As is familiar, he was fastidious even when he was florid. It is well known that he relieved his last illness by correcting the proofs of his last speeches for Hansard—“the Dunciad of Politics.” “I will not,” he said, “descend to history speaking bad grammar.”

About national literature he held views which sprang from his theories of race. He considered that modern Europe depended overmuch on ideas derived from Rome, Greece, and Palestine. “At the revival of letters we beheld the portentous spectacle of national poets communicating their inventions in an exotic form.... They sought variety in increased artifice of diction, and substituted the barbaric clash of rhyme for the melody of the lyre....” Spain, he thought, offered the best field for a national novel.

“The outdoor life of the natives induces a variety of the most picturesque manners, while their semi-civilisation makes each district retain with barbarous jealousy its peculiar customs.”

For the critics he had a smile at the first as at the last. They “admired what had been written in haste and without premeditation, and generally disapproved of what had cost me much forethought and been executed with great care.... My perpetual efforts at being imaginative were highly reprobated.... I puzzled them, and no one offered a prediction as to my future career.... I thought no more of criticism. The breath of man has never influenced me much, for I depend more upon myself than upon others....”
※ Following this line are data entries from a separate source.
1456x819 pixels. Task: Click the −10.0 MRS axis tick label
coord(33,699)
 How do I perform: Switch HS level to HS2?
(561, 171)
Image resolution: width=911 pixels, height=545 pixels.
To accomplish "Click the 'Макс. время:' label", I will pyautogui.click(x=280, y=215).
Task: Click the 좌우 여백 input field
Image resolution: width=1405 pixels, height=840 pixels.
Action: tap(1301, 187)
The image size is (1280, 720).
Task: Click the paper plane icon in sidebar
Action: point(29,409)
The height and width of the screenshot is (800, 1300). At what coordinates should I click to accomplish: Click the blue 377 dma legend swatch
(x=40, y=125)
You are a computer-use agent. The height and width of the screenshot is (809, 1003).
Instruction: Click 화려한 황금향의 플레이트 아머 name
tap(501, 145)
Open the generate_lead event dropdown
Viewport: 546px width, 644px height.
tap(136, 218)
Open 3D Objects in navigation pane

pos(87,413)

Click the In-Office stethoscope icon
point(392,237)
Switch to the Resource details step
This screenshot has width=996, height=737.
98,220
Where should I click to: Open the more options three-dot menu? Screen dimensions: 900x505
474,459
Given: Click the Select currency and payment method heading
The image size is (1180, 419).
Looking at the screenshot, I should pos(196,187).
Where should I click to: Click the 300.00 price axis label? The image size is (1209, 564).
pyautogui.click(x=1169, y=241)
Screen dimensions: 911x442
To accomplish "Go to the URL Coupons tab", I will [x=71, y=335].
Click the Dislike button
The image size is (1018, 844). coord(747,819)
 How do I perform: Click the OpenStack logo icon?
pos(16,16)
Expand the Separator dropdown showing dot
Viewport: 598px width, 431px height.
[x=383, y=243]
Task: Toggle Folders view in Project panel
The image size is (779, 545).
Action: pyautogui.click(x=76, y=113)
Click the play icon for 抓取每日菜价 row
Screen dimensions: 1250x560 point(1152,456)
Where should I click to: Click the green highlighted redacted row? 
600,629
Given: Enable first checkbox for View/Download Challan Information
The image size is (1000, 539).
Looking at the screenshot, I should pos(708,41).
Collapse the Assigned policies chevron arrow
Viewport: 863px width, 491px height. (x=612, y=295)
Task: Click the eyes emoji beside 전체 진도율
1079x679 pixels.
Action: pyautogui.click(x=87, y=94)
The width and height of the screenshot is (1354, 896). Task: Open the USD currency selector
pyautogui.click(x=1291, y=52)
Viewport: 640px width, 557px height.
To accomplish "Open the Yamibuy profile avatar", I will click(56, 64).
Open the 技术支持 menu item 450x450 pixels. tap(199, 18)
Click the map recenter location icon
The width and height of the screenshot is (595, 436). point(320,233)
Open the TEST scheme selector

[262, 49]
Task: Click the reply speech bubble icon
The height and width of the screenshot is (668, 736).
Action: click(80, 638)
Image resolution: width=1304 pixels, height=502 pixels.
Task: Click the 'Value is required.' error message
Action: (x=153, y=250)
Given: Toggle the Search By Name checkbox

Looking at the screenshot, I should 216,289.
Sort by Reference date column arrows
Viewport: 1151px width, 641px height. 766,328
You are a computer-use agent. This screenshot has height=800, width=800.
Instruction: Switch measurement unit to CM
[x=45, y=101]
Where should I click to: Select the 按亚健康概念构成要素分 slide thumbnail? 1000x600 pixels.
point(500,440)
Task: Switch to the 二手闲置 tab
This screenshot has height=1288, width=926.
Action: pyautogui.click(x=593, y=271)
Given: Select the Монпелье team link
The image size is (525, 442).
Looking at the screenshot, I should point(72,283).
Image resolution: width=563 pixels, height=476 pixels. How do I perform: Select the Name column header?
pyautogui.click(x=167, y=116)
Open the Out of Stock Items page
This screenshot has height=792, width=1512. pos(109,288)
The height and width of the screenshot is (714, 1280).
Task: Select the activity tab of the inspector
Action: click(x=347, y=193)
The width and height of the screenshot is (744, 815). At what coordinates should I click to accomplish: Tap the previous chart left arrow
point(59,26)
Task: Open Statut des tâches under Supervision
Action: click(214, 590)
At “Reisenburg” in Vivian Grey were two great journals edited on opposite principles. In the one, every review was written by a personal enemy; in the other by a personal friend. And there was a third by that “literary comet,” “Von Chronicle,” the historical novelist, who believed that in romance costume was superior to character. His novel of “Rienzi” terminated with the scene of the Coronation, because “after that, what is there in the career of Rienzi which would afford matter...? All that afterwards occurs is a mere contest of passions and a development of character; but where is a procession, or a triumph, or a marriage...? Not a single name is given in the work for which he has not contemporary authority; but what he is particularly proud of are his oaths. Nothing has cost him more trouble than the management of the swearing; and the Romans, you know, are a most profane nation.... The ‘’sblood’ of the sixteenth century must not be confounded with the ‘zounds’ of the seventeenth.... The most amusing thing is to contrast this mode of writing works of fiction with the prevalent and fashionable mode of writing works of history.... Here we write novels like history and history like novels. All our facts are fancy, and all our imagination reality.”

Excellent fooling, this! Through the long range of his writings Disraeli did more than any novelist of the nineteenth century to impress on the ordinary mind not only the pleasures but the powers of the Imagination.


CHAPTER X
CAREER

The secrets of success, Disraeli has told us more than once, are knowledge of your capacities, constancy of purpose, and mastery of your subject. It is seldom that in one brain these qualities of grip, mental and moral, are fully combined; and, rarer still, when they do reside together, is the addition of the third requisite named by him—patience. It, with the tact it bears, is as necessary for the servant as the master.